Le traité sur la haute mer pourrait renforcer les protections maritimes en Afrique du Sud


L’Afrique du Sud est bien connue pour ses espèces terrestres emblématiques telles que les éléphants, les girafes et les lions ; après tout, le pays compte plus de 290 parcs de conservation et abrite près de 300 espèces de mammifères, environ 860 espèces d’oiseaux et 8 000 espèces de plantes.







Avec l’aimable autorisation de Mathu Joyini




Mais les eaux du pays regorgent également de vie, du grand requin blanc à l’hémichordé, un invertébré ressemblant à un ver que l’on ne trouve que dans les eaux sud-africaines et qui pourrait changer la donne dans la lutte contre le cancer. Englobant l’une des plus grandes zones économiques exclusives au monde, les eaux sud-africaines abritent environ 15% des espèces marines du monde et sont le site de la plus grande migration annuelle de la planète, la remontée annuelle des sardines.

L’ambassadrice Mathu Joyini, la première femme à occuper le poste d’ambassadrice et de représentante permanente de l’Afrique du Sud auprès des Nations Unies, s’emploie à faire en sorte que la science et l’équité restent au premier plan alors que les négociations pour un traité sur la haute mer à l’ONU sont presque terminées.

Cette interview a été modifiée pour plus de clarté et de longueur.

Q : L’Afrique du Sud est entourée de trois océans : l’océan Atlantique Sud, l’océan Indien et l’océan Austral. Comment cela a-t-il façonné vos opinions personnelles et votre interaction avec l’océan ?

A : J’ai grandi dans un village d’Afrique du Sud qui était loin de la côte, donc l’océan était un mystère pour nous. J’y ai pensé comme un endroit où l’on va s’amuser, un endroit où l’on va juste et on est émerveillé. Donc, heureusement mes parents, assez tôt—je devais avoir environ 6 ans à l’époque—

décidé que nous ferons un voyage à Durban. Pour une fille venant d’un petit village, l’excitation d’aller voir l’océan pour la première fois et de réaliser à quel point il était vaste a fait de ce voyage un moment mémorable. C’était tellement bien que mes parents ont prévu un voyage au Cap l’année suivante, pour que nous puissions revoir l’océan. Avec un littoral de 3 000 kilomètres, j’ai vite réalisé à quel point l’océan est important pour notre existence et les différentes façons dont il contribue à l’économie et à la prospérité de l’Afrique du Sud.

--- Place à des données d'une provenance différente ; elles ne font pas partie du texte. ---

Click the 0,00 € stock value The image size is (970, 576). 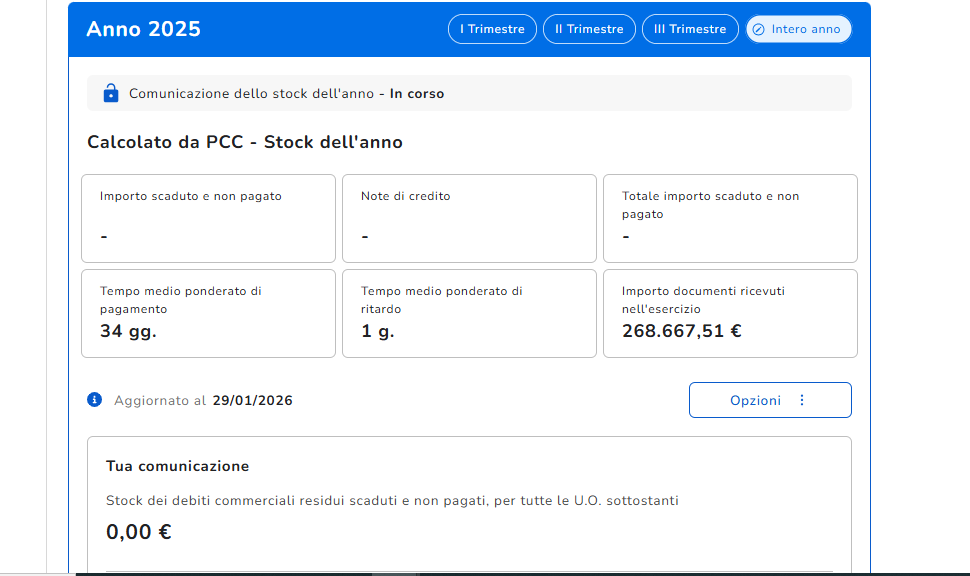pos(139,532)
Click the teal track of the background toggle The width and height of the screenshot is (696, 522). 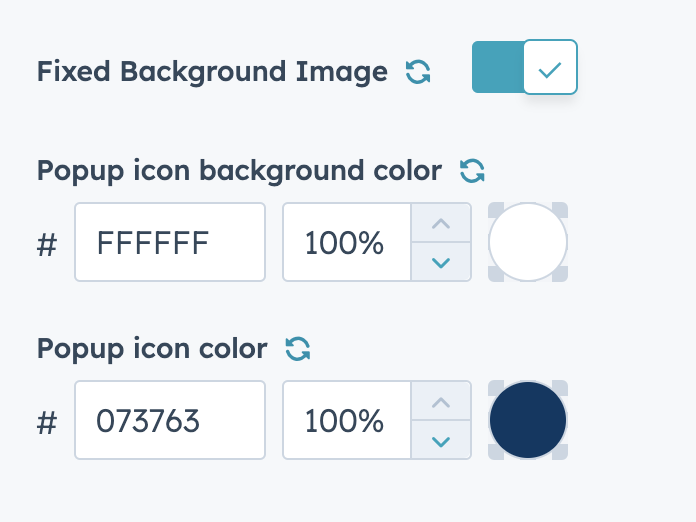497,68
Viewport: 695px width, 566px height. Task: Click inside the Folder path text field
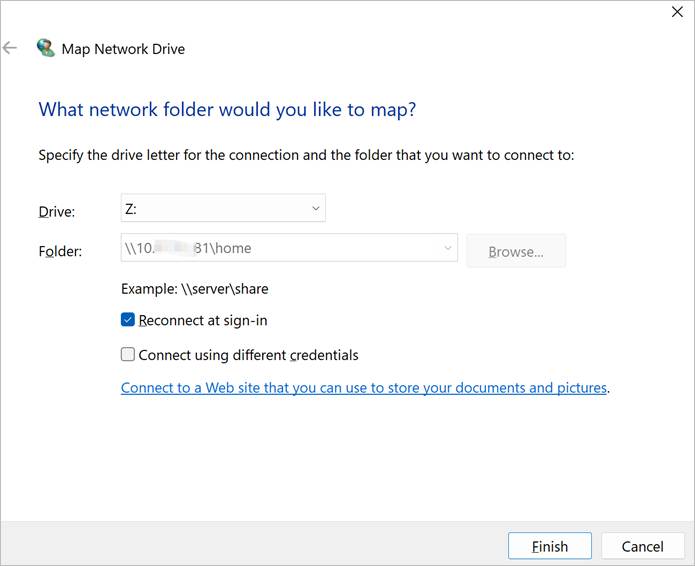[x=280, y=250]
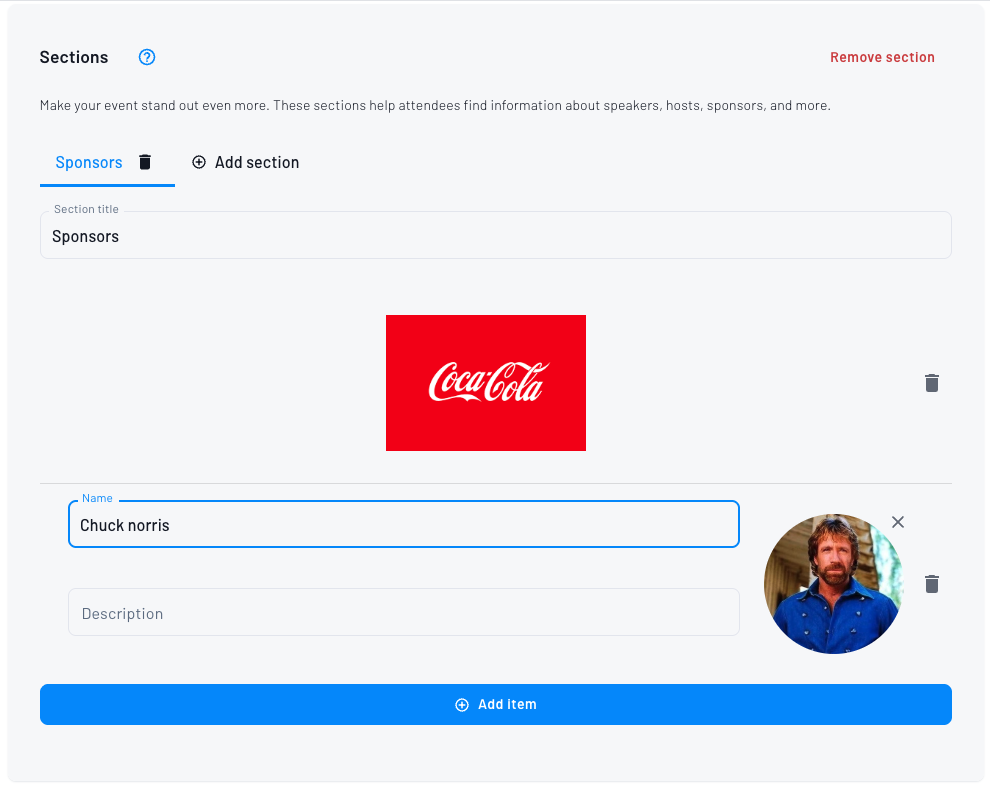The width and height of the screenshot is (990, 788).
Task: Focus the Section title input field
Action: [x=495, y=237]
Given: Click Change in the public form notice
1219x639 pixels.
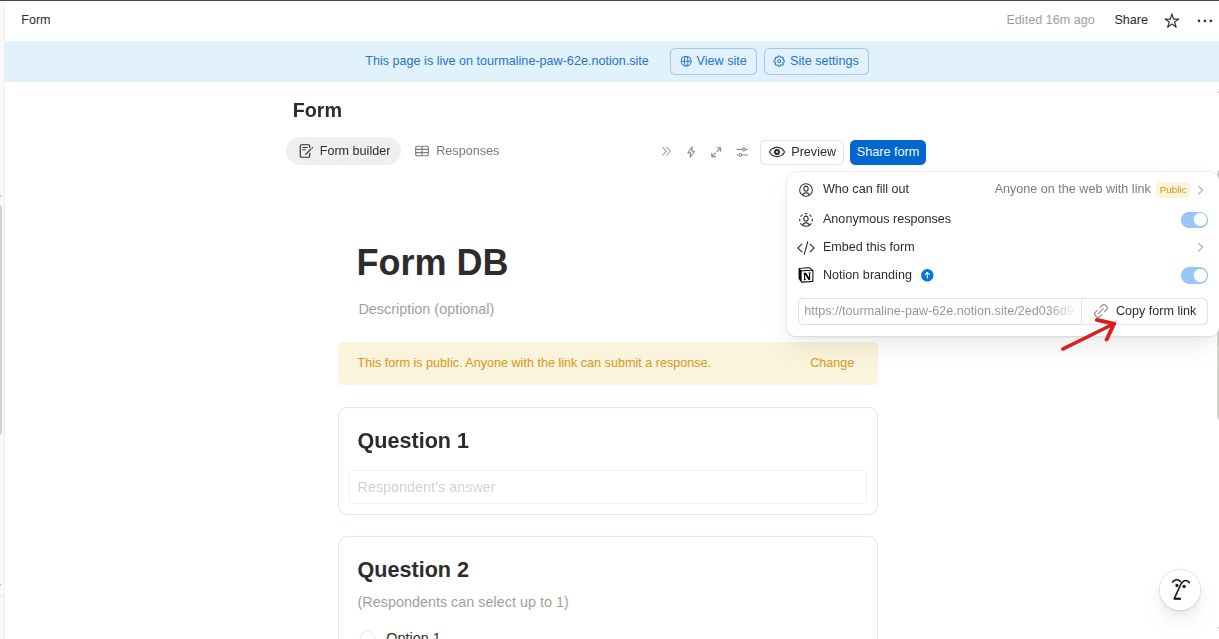Looking at the screenshot, I should tap(831, 363).
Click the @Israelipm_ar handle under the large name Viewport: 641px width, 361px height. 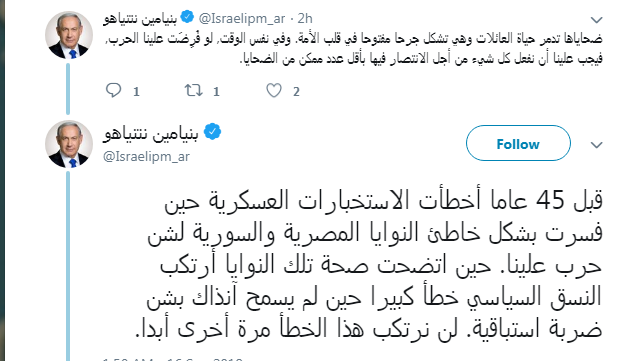click(146, 157)
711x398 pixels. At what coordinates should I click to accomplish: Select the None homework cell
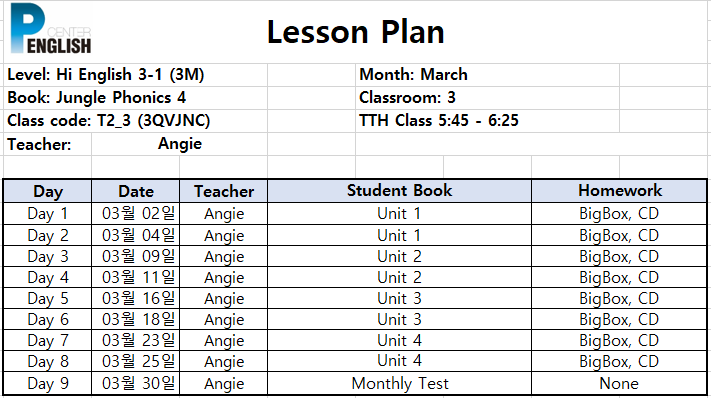[x=619, y=383]
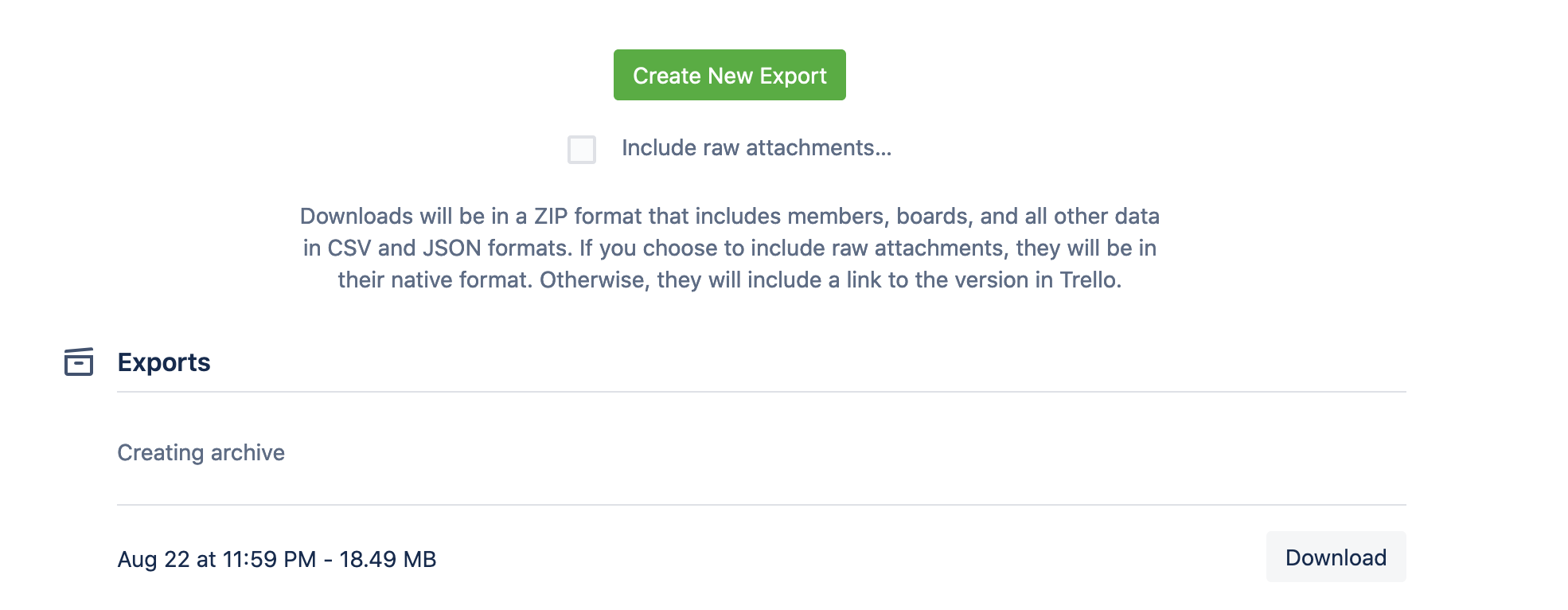Screen dimensions: 1568x610
Task: Click the divider line below Creating archive
Action: tap(762, 505)
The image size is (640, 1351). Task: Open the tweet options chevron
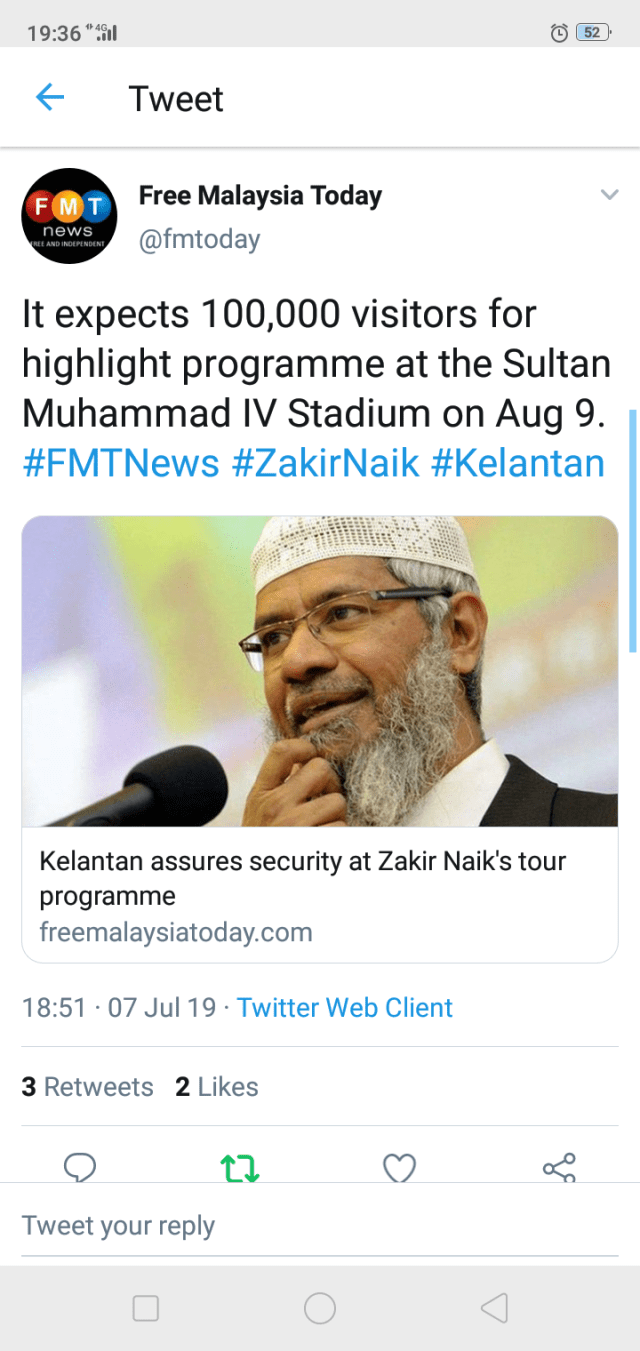click(x=609, y=195)
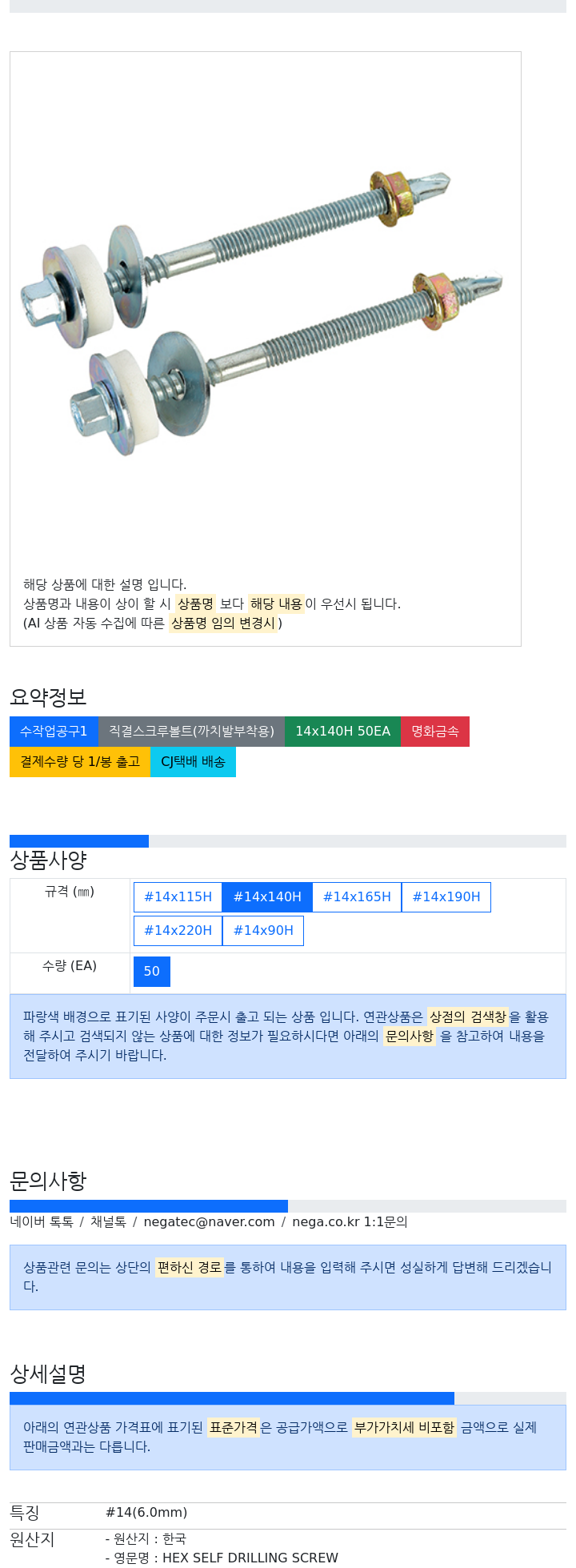
Task: Open the 채널톡 inquiry link
Action: pos(108,1222)
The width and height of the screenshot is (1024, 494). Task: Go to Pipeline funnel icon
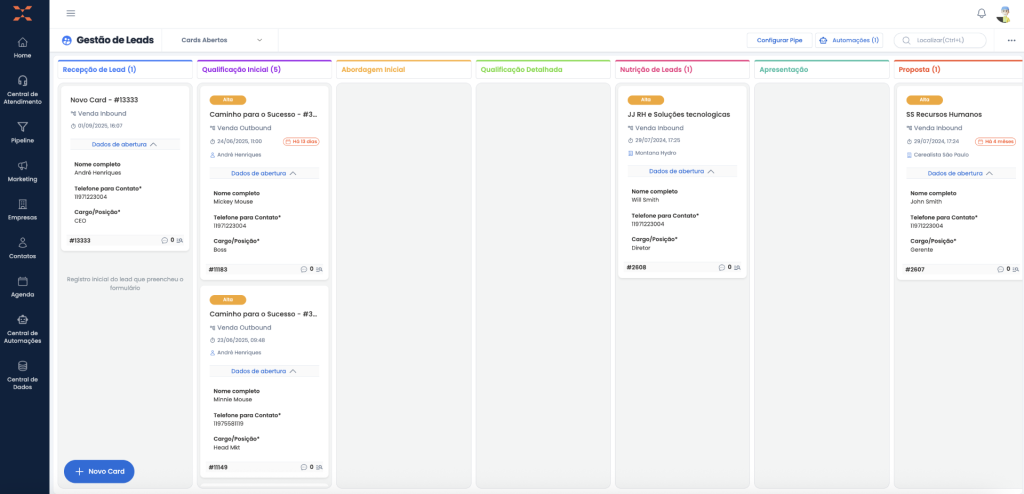click(x=22, y=127)
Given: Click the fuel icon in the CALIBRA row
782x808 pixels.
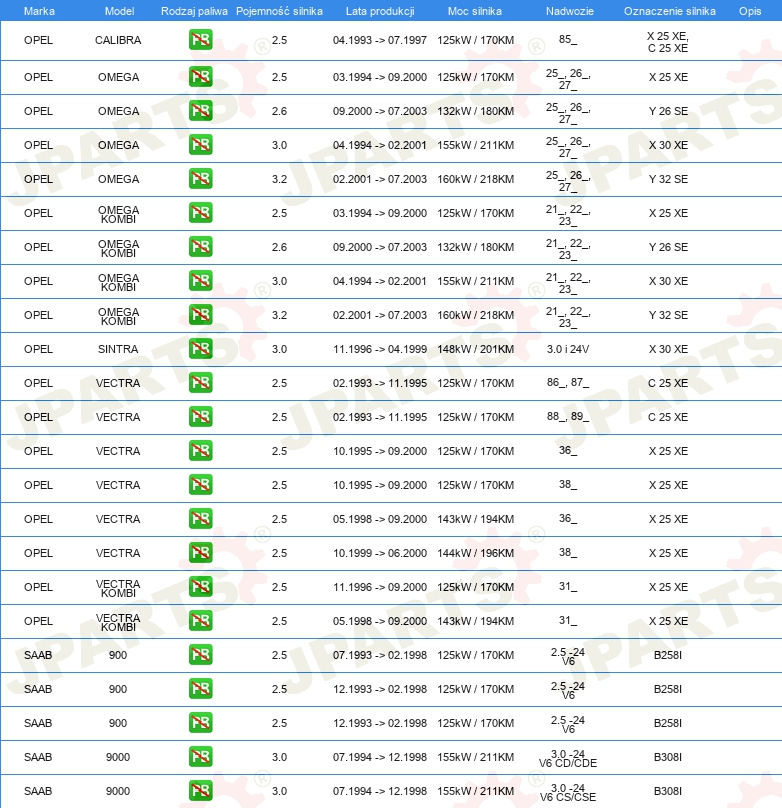Looking at the screenshot, I should [x=200, y=40].
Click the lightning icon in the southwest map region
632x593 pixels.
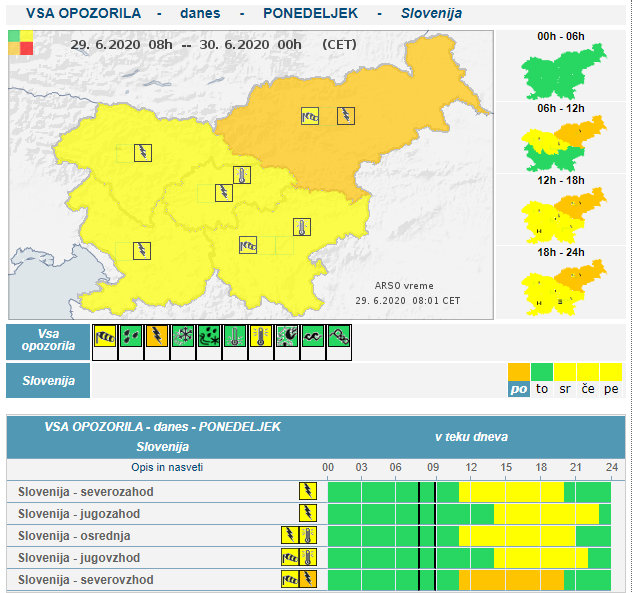coord(142,250)
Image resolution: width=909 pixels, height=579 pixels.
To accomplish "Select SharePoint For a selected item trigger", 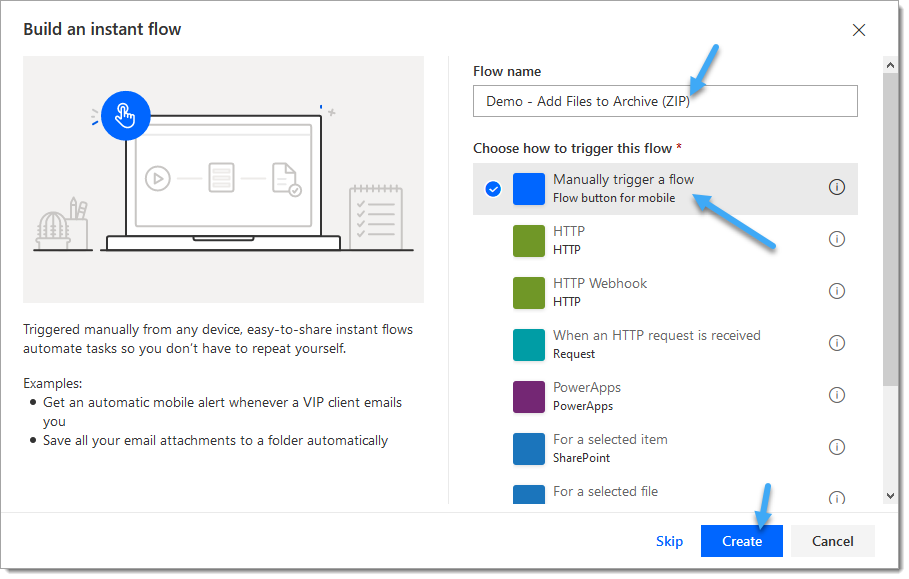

Q : L’Afrique du Sud a été le premier pays africain à célébrer la Journée des aires marines protégées (AMP) le 1er août, sensibilisant au rôle vital que jouent les AMP dans la protection des communautés côtières qui dépendent d’un océan florissant pour leur survie. Pourquoi pensez-vous que cela est important ?

R : L’Afrique du Sud, en particulier notre législature nationale et nos institutions de recherche, a une longue tradition de protection et de respect de l’environnement. C’est vrai pour les océans et les forêts ainsi que pour les paysages autochtones. Et nous travaillons dur – et avons eu beaucoup de succès – pour nous assurer que la science éclaire les politiques environnementales, car notre santé et notre avenir en dépendent. Ainsi, sachant que le sort de l’Afrique du Sud – et le sort du monde – est étroitement lié à la santé de notre océan, nous avons célébré la Journée des AMP en août dernier. Pour nous, il était important de faire savoir au monde que nous pouvons tous aider à protéger l’océan pour garantir que l’océan continue de nous soutenir – et les AMP sont l’un des meilleurs moyens d’assurer la santé des océans.

Plus important encore, ce qui se passe en haute mer a un impact sur nos pêcheurs et nos pêcheuses. Ces communautés ont vu une réduction de la vie marine fournie par l’océan. Et nous avons la chance d’avoir encore, par exemple, la piste des sardines qui est une merveille de la nature. Cela se produit chaque année, et nous l’attendons avec impatience.

Nous devons être prudents car nous sommes déjà confrontés à des défis difficiles. Si vous regardez ce qui se passe le long de la côte de Durbin, vous réalisez que nous devons adhérer à certains principes — et mettre en œuvre les politiques — que nous avons mises en place. Sinon, les ressources naturelles et les moyens de subsistance des communautés côtières seront menacés. J’imagine que pour la majeure partie du continent africain – si l’on regarde et écoute attentivement – on voit les menaces qui pèsent sur nos côtes et la vie marine à travers l’Afrique.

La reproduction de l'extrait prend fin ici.